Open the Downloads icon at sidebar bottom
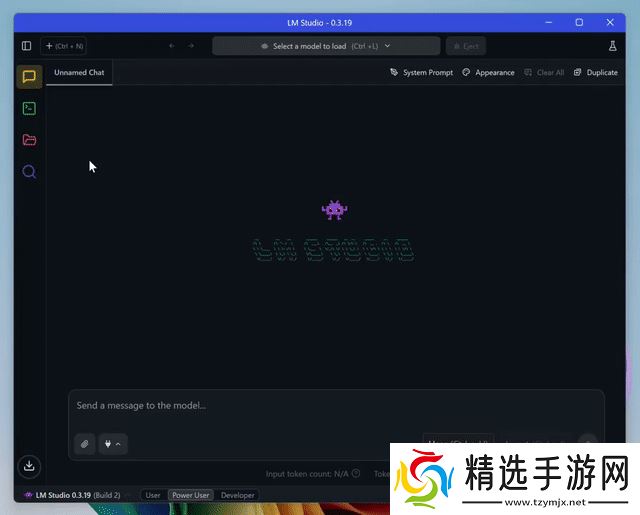 tap(29, 466)
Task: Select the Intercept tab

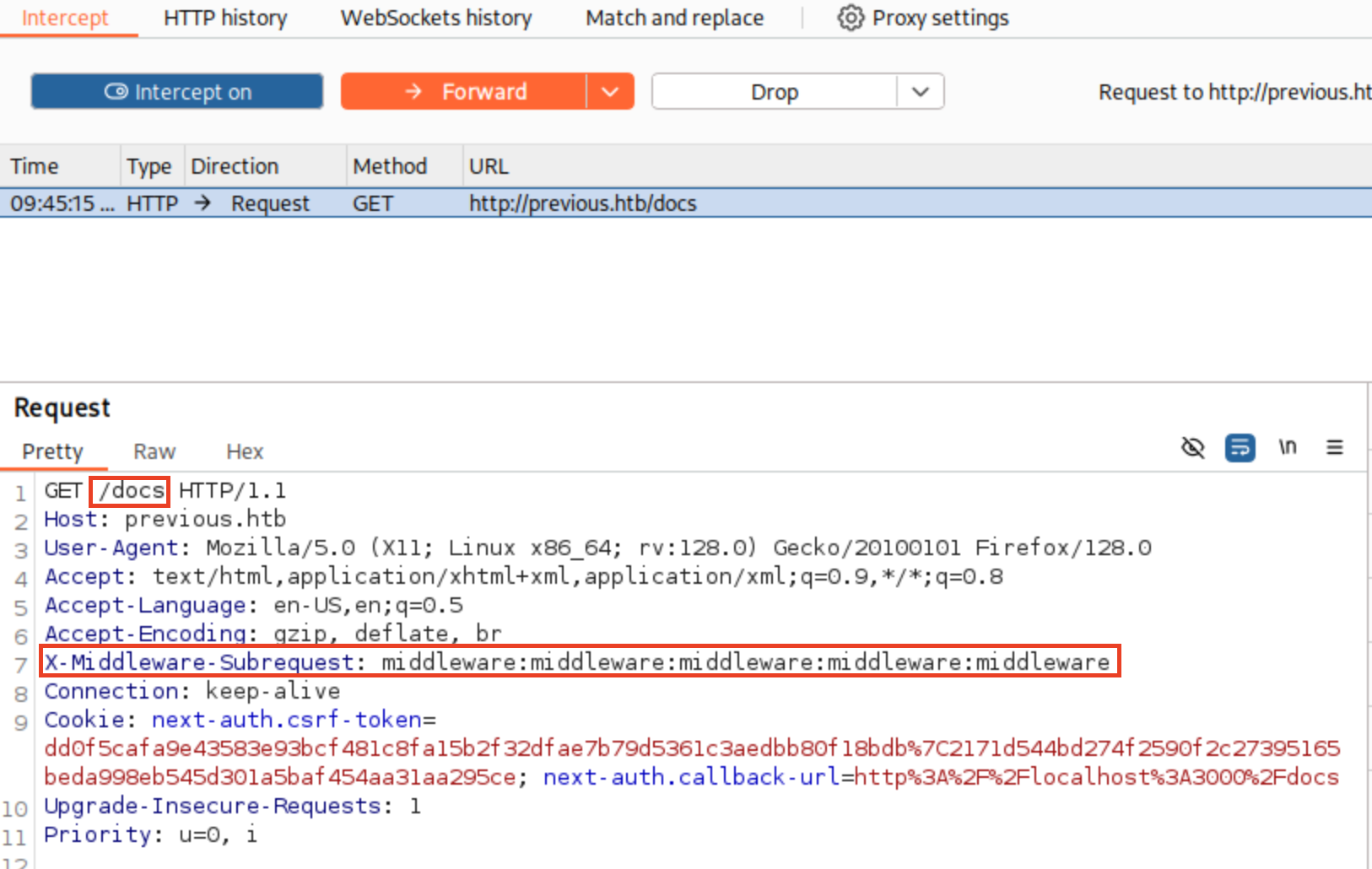Action: (x=65, y=18)
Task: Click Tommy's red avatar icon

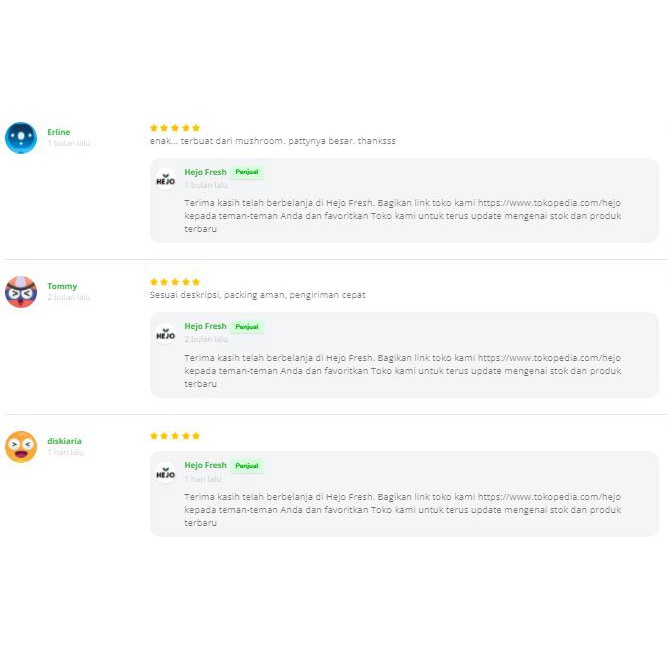Action: pos(21,292)
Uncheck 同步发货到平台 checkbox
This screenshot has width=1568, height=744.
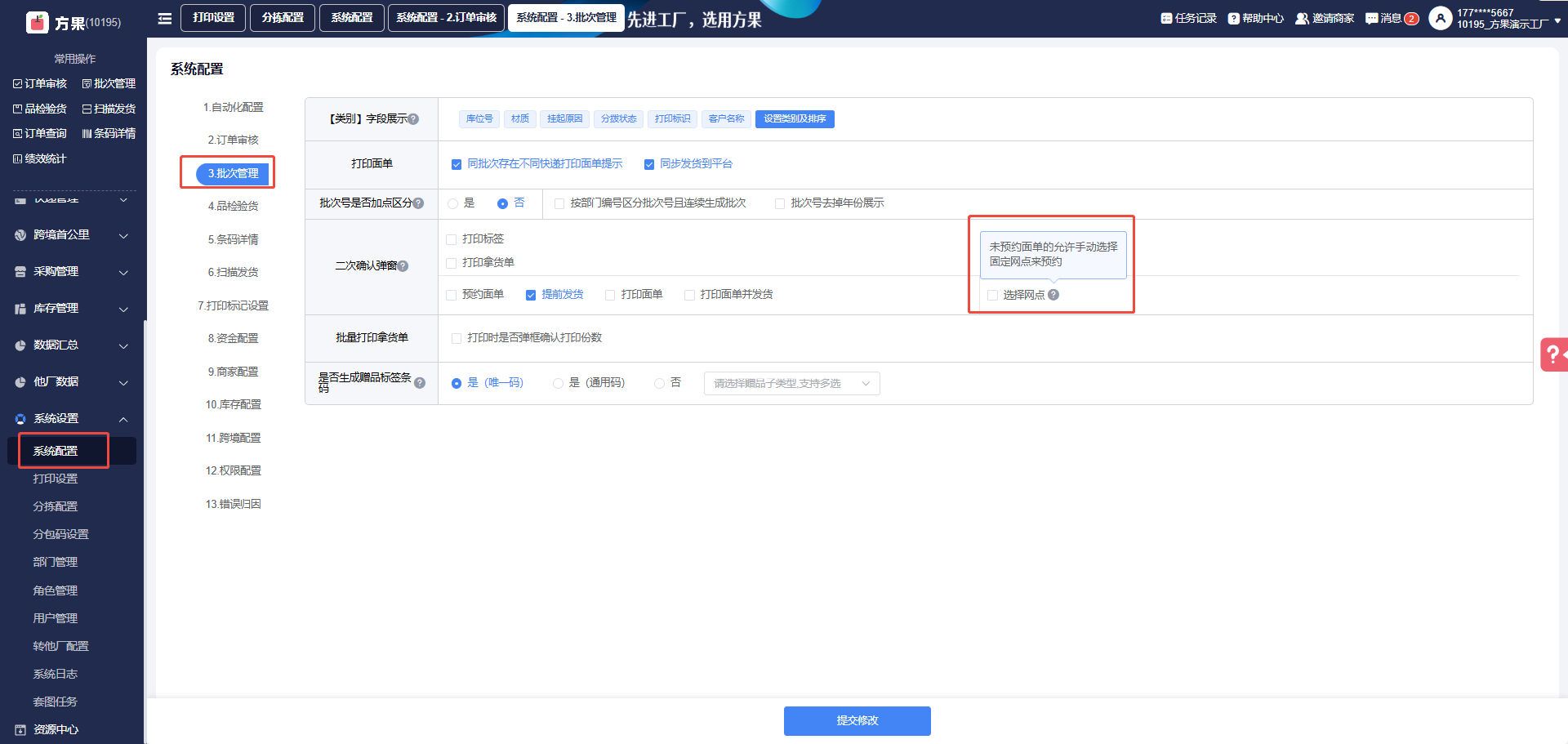(x=649, y=164)
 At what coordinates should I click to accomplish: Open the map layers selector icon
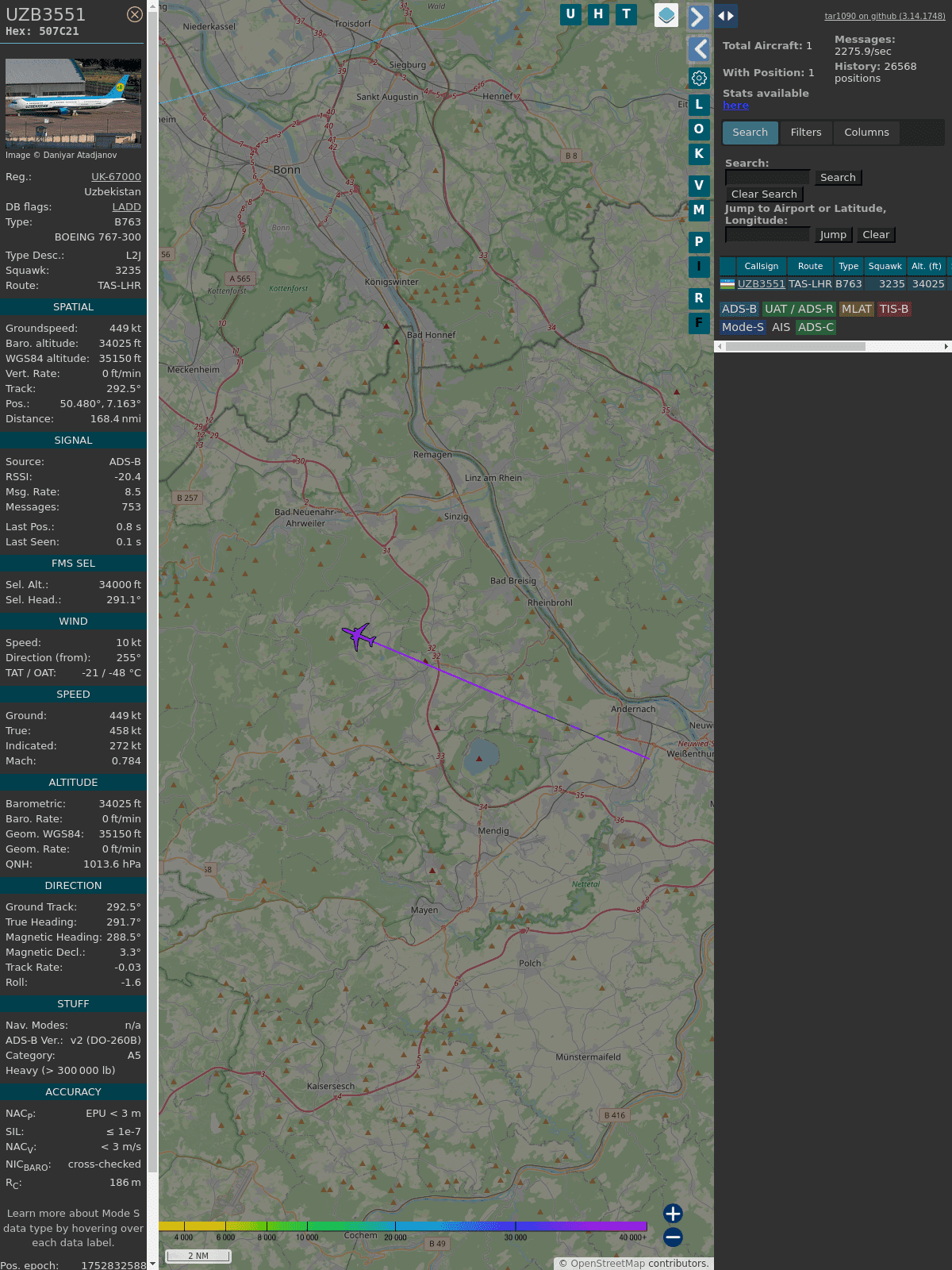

* * * * * * *

[Required action]: Although the entries contain pictures, reproduce only the rest, exactly as written.

[Task output]:
Open the Downloads icon at sidebar bottom
 tap(29, 466)
Task: Select the Intercept tab

Action: (x=65, y=18)
Task: Click Tommy's red avatar icon

Action: pos(21,292)
Uncheck 同步发货到平台 checkbox
This screenshot has width=1568, height=744.
(x=649, y=164)
 At what coordinates should I click to accomplish: Open the map layers selector icon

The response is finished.